Michelle Martin

Time flies

Sunday, February 21, 2016

When Caroline was about six months old, my father asked me what I thought of having a baby and all that meant.

By then, I knew that what people said was true: having a child changes you, changes your very identity. Before Caroline was born, I was Michelle. After she was born, I was Mom. And she couldn’t even speak.

What came as a surprise, I told my dad, was how much fun it all was. I enjoyed spending time with her: walking to the park, rocking her to sleep (or not — Caroline never wanted to sleep), reading to her, watching her learn to crawl and eventually walk.

Time flies when you’re having fun, and Caroline turned 18 this month. The child I took to preschool and swimming lessons and taught how to ride a bike can vote and sign contracts and join the military, although I don’t expect she’ll do that last one.

I might still have a kindergartner, but I’m also officially the parent of an adult child. When I asked her if she felt like an adult, she said no, not really. I told her that was OK; most of the time, I don’t feel like an adult either, and I’m closer to 60 than 30.

The years fly past us just like the minutes and the days. One day, the time gets away and I’m late getting Teresa to bitty basketball. The next thing I know, we’ll be planning for her graduation, because it doesn’t seem so long ago that Caroline was in kindergarten.

As I write this, there is snow on the ground, but it will probably be gone before anyone reads this. The tips of the crocuses that were poking through the dirt last week will be a bit taller when the snow melts. Spring will be a little closer, and we’ll be that much closer to Easter.

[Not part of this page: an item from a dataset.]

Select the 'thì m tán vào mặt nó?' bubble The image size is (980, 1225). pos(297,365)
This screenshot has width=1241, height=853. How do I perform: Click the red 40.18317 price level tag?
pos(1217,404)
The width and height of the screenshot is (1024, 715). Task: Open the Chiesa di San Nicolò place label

Lent will be over before we know it. But it’s here now, and we would do well to take advantage of it. Jesus, the Gospels tell us, took time away from his everyday life before starting his public ministry, and stepped away from the crowds when he needed to.

The church gives us Lent every year as a time of repentance, yes, but also reflection and renewal. Time moves too fast to let it go by without taking advantage of it.

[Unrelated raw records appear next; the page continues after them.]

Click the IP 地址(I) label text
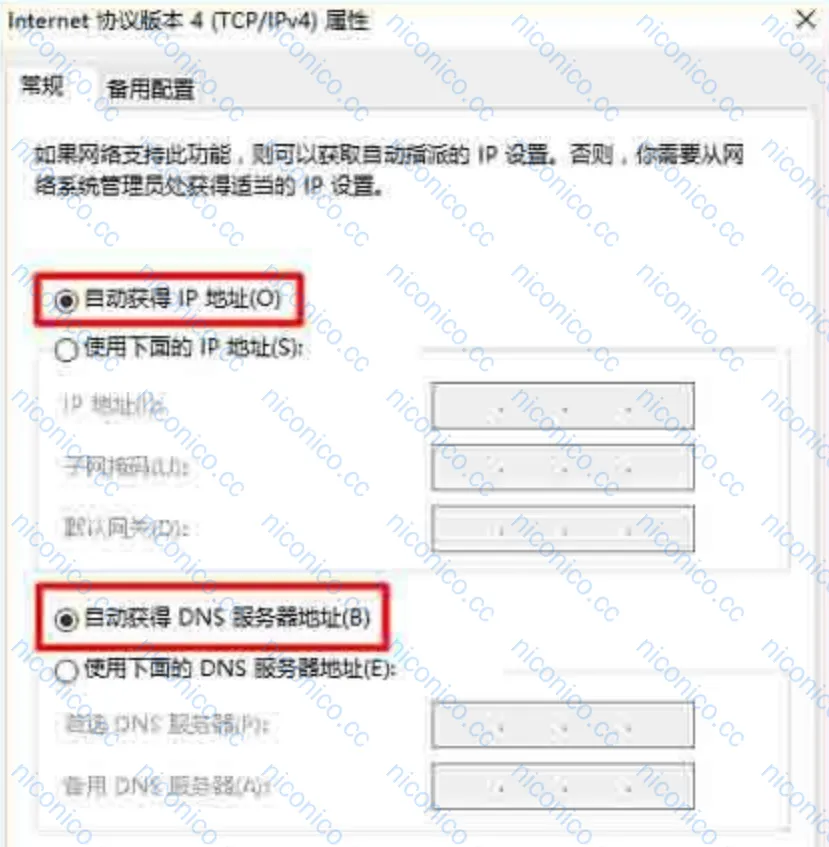 pyautogui.click(x=113, y=404)
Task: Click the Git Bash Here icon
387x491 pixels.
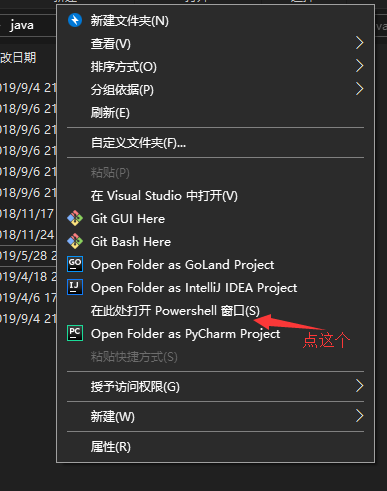Action: pyautogui.click(x=75, y=241)
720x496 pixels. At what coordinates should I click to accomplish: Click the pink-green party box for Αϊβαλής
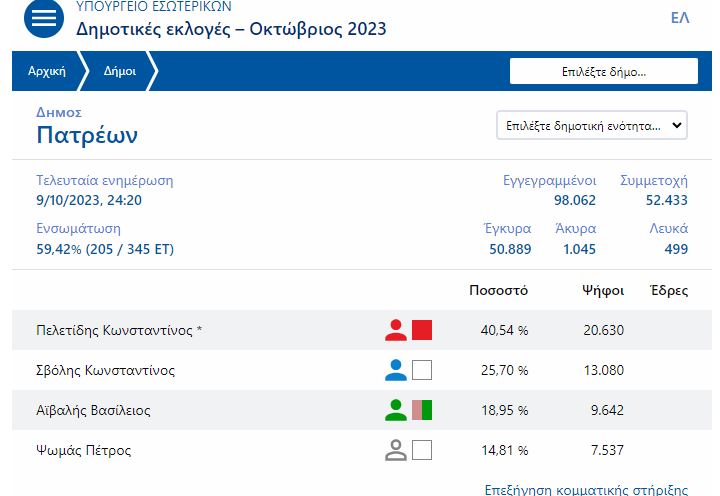click(x=422, y=410)
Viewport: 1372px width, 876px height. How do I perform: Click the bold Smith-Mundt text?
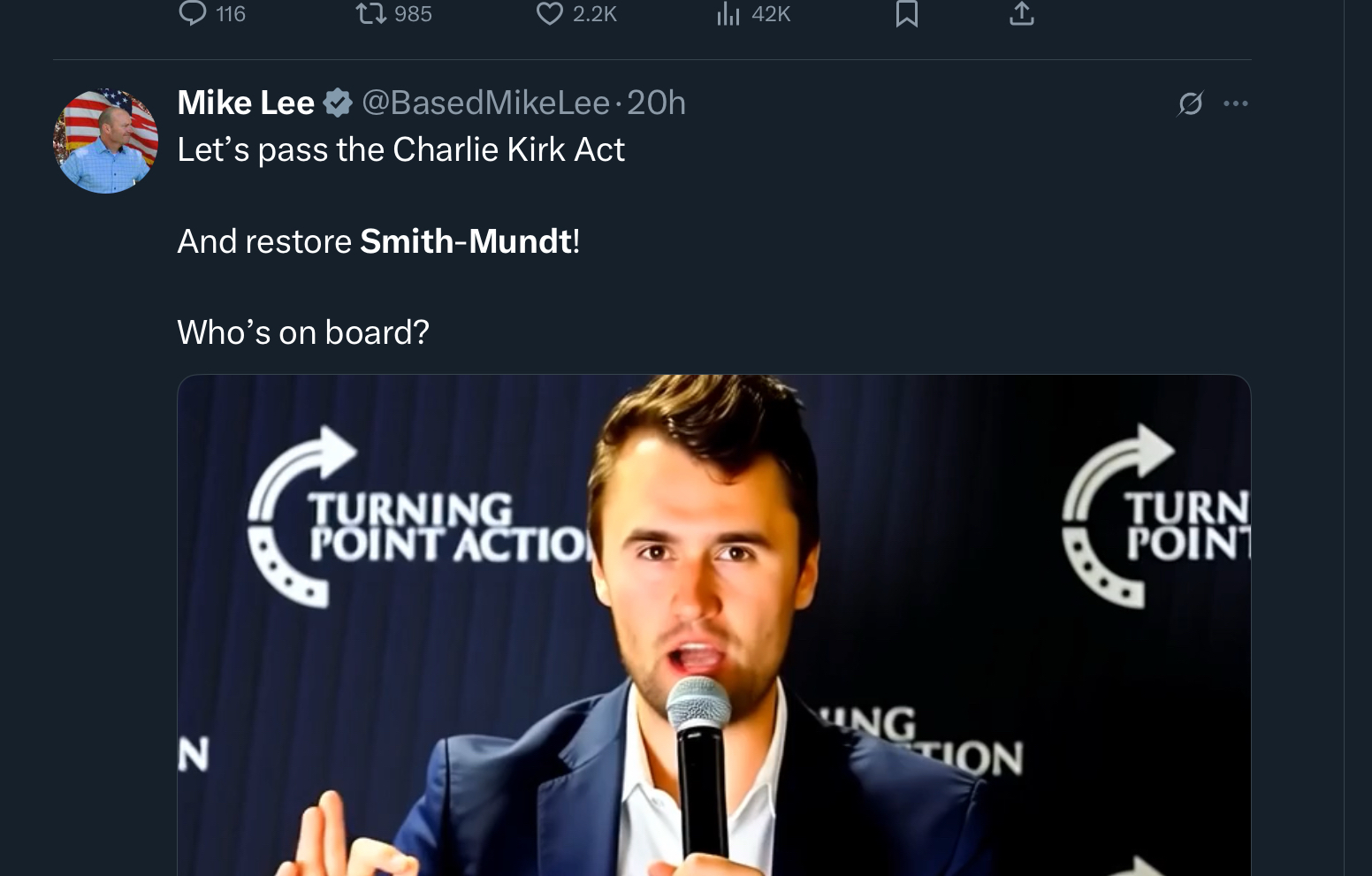pos(467,241)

So welcome to adulthood, Caroline. I know it doesn’t seem like much has changed for her; she still has a few months left of high school and lives at home, after all, and she knows she has our ongoing support. Still, things will change for her soon enough. Change is inevitable.

Soon enough, Frank will turn 18, too, and a few years after that, it will be Teresa’s turn. That time will fly, too, I’m sure. But this year, during Lent, I’ll try to take the time to slow down and watch the crocuses grow.